PROBLEM DETAILS: Everything in the listing below from the line containing "How do I perform: Collapse" through the line containing "Click the refresh" must be repeated exactly; the remaining lines are not wanted.

==== INPUT RECORDS ====

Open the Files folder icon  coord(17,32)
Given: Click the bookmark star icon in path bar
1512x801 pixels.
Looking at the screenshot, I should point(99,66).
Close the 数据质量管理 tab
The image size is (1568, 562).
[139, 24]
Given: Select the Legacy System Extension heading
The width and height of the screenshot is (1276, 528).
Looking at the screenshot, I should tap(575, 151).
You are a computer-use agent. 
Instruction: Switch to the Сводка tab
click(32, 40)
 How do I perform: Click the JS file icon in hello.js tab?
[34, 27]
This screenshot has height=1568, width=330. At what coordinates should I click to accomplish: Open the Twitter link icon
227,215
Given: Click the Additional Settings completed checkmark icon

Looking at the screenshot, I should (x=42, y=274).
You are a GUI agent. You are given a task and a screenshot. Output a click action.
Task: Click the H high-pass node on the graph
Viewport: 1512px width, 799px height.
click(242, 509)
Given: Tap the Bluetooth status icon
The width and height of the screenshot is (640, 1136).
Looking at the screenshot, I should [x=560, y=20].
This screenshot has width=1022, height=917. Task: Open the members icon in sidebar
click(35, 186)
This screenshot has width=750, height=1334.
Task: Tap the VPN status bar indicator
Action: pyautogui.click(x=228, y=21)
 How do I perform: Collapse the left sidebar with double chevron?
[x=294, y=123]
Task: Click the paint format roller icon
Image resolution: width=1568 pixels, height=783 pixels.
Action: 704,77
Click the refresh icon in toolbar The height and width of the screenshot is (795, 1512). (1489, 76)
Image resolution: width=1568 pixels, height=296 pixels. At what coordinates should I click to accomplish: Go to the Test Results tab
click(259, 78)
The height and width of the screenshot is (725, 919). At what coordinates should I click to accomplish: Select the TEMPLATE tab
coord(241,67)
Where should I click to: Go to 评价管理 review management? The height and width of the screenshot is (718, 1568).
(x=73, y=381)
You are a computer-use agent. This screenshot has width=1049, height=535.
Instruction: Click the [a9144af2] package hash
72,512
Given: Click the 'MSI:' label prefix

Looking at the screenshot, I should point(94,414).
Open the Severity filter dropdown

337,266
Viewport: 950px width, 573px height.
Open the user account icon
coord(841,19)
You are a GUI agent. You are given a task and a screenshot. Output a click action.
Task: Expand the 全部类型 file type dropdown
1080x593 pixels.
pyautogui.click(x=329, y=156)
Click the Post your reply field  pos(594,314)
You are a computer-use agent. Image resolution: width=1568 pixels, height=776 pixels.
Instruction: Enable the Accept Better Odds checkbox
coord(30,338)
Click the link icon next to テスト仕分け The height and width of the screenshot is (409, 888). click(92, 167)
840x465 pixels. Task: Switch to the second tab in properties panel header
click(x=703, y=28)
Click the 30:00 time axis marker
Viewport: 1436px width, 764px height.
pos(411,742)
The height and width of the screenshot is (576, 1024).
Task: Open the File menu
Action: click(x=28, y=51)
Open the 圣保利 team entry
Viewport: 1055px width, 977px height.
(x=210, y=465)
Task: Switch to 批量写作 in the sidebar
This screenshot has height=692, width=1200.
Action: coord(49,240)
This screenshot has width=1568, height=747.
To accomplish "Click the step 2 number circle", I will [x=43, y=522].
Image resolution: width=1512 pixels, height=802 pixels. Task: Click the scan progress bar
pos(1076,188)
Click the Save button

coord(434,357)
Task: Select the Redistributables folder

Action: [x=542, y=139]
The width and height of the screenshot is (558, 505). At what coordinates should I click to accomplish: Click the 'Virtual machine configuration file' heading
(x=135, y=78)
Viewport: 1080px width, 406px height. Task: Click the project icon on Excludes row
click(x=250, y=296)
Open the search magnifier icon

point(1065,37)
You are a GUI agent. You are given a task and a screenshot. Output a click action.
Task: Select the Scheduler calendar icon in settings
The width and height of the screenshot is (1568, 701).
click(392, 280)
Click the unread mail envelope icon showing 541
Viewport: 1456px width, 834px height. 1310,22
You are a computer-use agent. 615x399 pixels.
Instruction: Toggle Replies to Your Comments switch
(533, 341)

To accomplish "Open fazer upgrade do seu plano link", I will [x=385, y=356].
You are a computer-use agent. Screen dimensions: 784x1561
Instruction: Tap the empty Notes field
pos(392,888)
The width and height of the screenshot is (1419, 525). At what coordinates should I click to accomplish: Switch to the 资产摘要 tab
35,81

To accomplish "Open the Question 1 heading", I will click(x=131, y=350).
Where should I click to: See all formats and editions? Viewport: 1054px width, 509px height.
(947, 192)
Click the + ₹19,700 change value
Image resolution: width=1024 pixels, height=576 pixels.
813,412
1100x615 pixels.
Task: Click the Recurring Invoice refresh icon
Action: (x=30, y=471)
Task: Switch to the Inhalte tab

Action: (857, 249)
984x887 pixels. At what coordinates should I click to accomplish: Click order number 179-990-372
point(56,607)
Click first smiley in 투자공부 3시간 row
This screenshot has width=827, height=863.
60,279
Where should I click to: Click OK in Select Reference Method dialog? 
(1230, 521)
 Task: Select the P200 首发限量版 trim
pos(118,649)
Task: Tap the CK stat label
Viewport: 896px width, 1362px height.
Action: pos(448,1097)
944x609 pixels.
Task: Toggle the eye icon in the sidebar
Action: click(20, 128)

====

ANSWER SECTION:
 How do I perform: Collapse the left sidebar with double chevron?
[x=294, y=123]
Task: Click the paint format roller icon
Image resolution: width=1568 pixels, height=783 pixels.
Action: 704,77
Click the refresh icon in toolbar The height and width of the screenshot is (795, 1512). (1489, 76)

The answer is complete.